STATED PROBLEM -
Copy the items below word for word, starting at the first line and ending after the line that contains "[x=129, y=126]". Leave the pictures out of your answer.

Screen grounding examples:
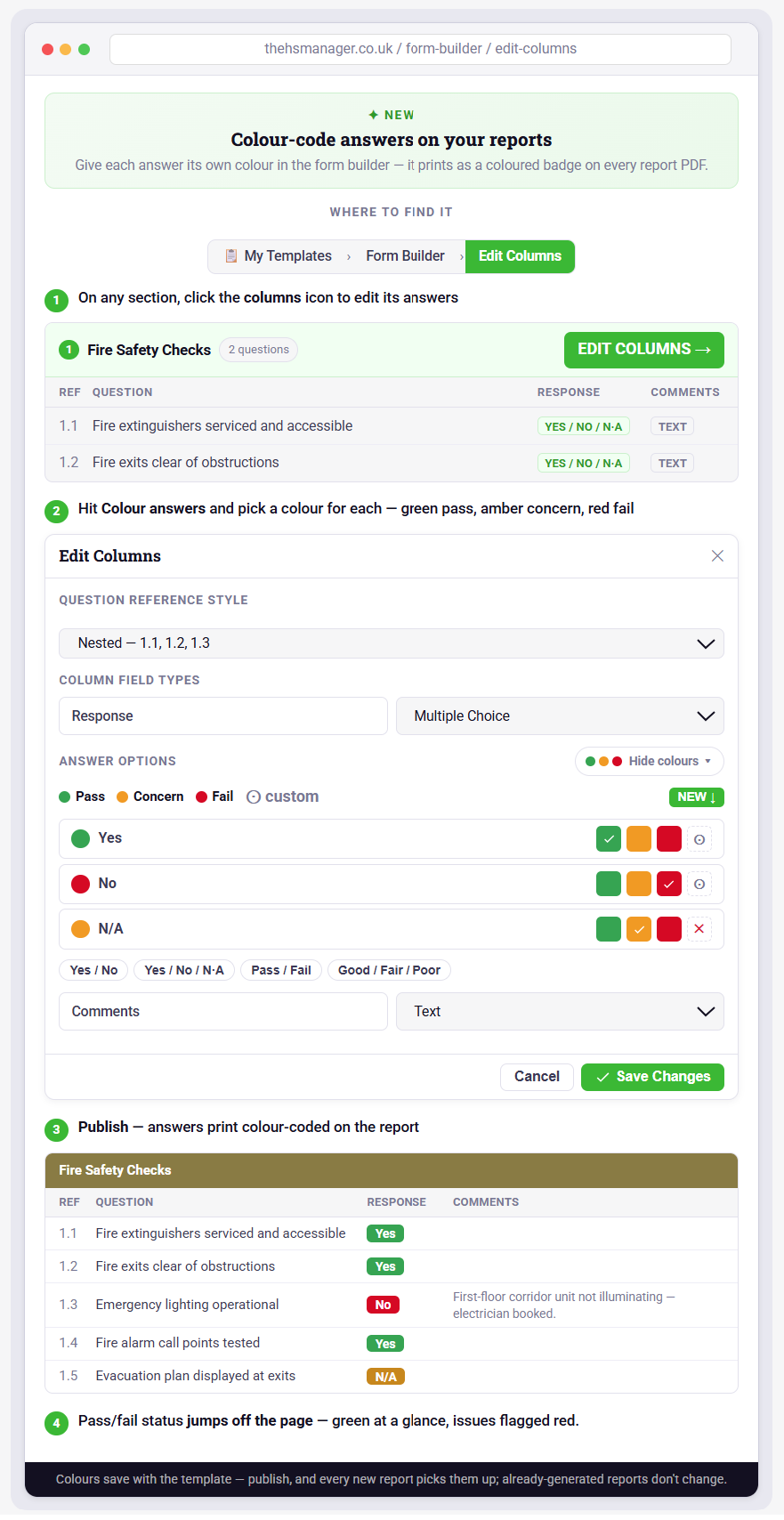The image size is (784, 1520).
Task: Click the My Templates clipboard icon
Action: coord(231,255)
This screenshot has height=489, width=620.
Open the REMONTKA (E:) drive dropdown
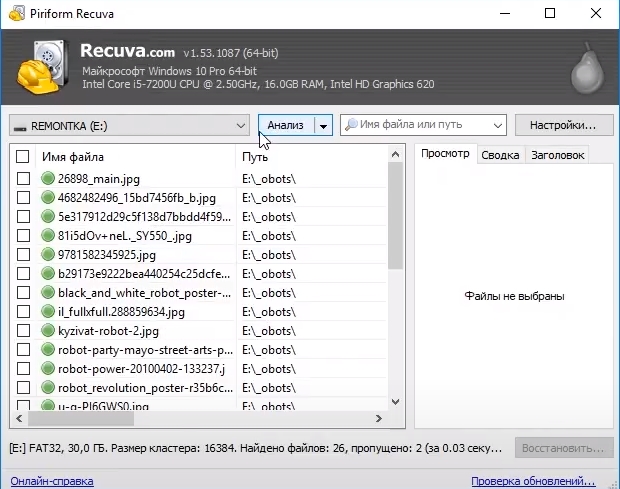[x=129, y=126]
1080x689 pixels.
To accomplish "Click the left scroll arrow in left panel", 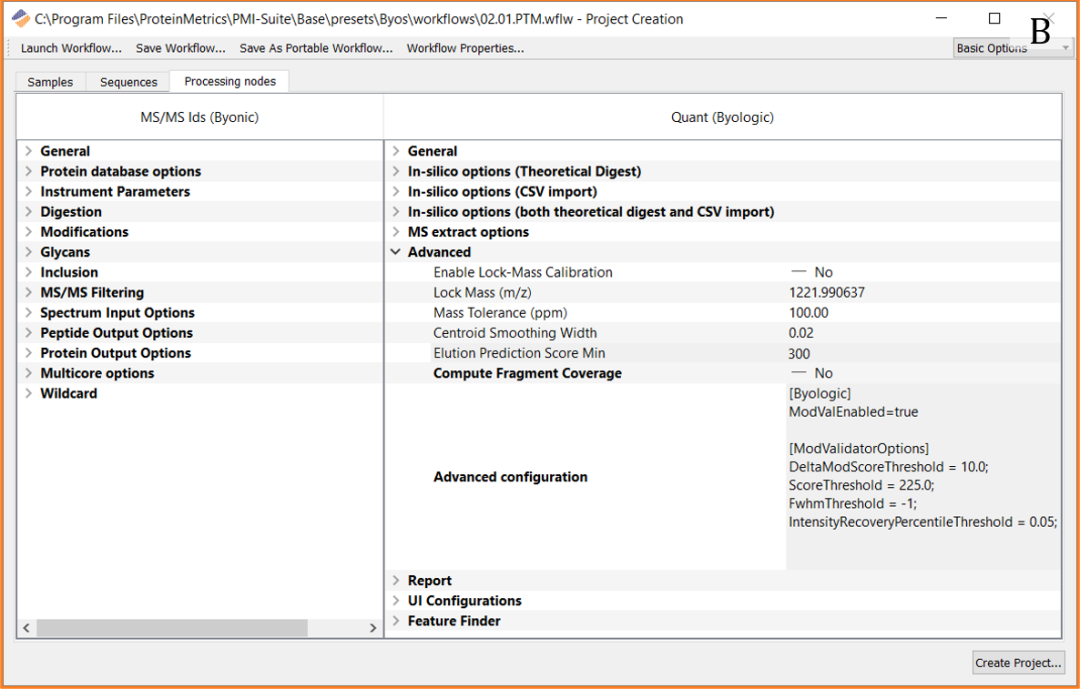I will click(x=27, y=628).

EXPECTED ANSWER -
The image size is (784, 1520).
Task: Click the My Templates clipboard icon
Action: coord(231,255)
This screenshot has height=489, width=620.
Open the REMONTKA (E:) drive dropdown
[x=129, y=126]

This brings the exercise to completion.